There are real limits here. The cohort was entirely Caucasian, which could skew the models in ways that won’t become clear until they’re tested on other populations. The microbiome model requires sequencing, which most clinics can’t yet offer, so its near-term utility is probably confined to research settings. And compared to the established PhenoAge algorithm, which achieves a mean absolute error of around four years using a slightly different marker panel, both new models are a notch less precise (though they don’t require chronological age as an input, which PhenoAge does, meaning they’re arguably measuring something more independent).
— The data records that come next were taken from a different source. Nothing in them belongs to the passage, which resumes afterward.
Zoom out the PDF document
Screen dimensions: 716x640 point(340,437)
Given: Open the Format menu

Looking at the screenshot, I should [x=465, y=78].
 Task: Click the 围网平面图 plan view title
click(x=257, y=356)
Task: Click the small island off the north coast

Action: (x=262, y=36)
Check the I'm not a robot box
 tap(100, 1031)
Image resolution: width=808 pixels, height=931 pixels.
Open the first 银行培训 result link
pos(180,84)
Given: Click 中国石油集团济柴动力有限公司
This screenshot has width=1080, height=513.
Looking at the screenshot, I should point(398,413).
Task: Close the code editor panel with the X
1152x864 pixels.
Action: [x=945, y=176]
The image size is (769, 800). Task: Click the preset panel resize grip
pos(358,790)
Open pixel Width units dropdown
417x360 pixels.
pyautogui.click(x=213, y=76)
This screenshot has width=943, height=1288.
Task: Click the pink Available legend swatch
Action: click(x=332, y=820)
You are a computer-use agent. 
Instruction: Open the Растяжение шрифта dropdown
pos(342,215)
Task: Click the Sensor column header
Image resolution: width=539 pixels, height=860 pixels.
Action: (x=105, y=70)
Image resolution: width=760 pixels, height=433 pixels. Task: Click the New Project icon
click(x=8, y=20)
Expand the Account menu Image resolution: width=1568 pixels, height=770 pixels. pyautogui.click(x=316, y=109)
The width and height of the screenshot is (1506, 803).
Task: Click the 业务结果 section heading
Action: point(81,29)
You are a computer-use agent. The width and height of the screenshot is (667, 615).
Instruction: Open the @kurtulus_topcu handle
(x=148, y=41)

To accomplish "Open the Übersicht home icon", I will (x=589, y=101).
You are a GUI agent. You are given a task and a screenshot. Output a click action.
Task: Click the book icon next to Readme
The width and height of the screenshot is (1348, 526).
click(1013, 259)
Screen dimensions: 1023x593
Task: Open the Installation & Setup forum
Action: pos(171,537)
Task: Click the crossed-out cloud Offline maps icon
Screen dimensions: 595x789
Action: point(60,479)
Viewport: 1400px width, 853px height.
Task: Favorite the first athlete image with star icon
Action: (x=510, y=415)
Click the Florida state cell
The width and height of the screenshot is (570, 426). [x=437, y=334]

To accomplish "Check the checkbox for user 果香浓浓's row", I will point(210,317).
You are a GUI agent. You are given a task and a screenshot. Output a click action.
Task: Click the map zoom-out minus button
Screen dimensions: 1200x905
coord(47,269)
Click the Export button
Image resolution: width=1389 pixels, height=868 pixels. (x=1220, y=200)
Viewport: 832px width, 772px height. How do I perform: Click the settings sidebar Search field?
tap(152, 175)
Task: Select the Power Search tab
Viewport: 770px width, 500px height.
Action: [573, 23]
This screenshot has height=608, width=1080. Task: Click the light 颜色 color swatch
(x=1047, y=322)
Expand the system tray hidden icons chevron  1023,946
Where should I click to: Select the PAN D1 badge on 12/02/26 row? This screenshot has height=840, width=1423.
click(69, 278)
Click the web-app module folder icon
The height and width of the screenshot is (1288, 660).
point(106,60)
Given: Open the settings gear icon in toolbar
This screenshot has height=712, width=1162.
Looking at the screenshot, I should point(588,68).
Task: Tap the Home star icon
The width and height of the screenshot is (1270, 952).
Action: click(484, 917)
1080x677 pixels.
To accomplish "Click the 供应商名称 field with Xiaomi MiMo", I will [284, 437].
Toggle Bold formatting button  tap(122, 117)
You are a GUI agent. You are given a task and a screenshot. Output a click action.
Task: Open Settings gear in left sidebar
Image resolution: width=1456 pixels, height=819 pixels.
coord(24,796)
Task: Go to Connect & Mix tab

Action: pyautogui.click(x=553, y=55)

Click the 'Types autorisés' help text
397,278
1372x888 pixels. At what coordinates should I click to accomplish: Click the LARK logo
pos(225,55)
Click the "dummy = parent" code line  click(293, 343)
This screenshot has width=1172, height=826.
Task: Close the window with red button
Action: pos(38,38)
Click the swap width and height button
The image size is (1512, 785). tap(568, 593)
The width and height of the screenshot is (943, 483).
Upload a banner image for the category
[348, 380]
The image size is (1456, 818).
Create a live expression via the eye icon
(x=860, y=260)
The researchers acknowledge all of this and call for external validation in larger, more diverse cohorts before anyone starts using these predictions clinically. Reasonable enough. But the direction of travel seems worth noting. The ambition of the field has shifted from simply asking how old a body is to asking why it ages the way it does, and then to tracking whether interventions can change the answer. The explainability layer matters there: a model that can show you, in years, exactly how much a particular marker is contributing to a high biological age estimate is a model that could, in principle, tell you which lever to pull.
Whether gut microbiome profiles will eventually become as standard as a cholesterol test is hard to say. The technical barriers are real, and the practical questions about what patients should actually do with that information remain mostly unanswered. But Kobelyatskaya’s team frames the longer-term goal clearly: these aren’t just clocks. “As the proposed models possess both global and local explainability,” they write, “they hold future potential for application in monitoring the effectiveness of various interventions in clinical trials.” The biological age number, in other words, isn’t the destination. It’s a signal to follow.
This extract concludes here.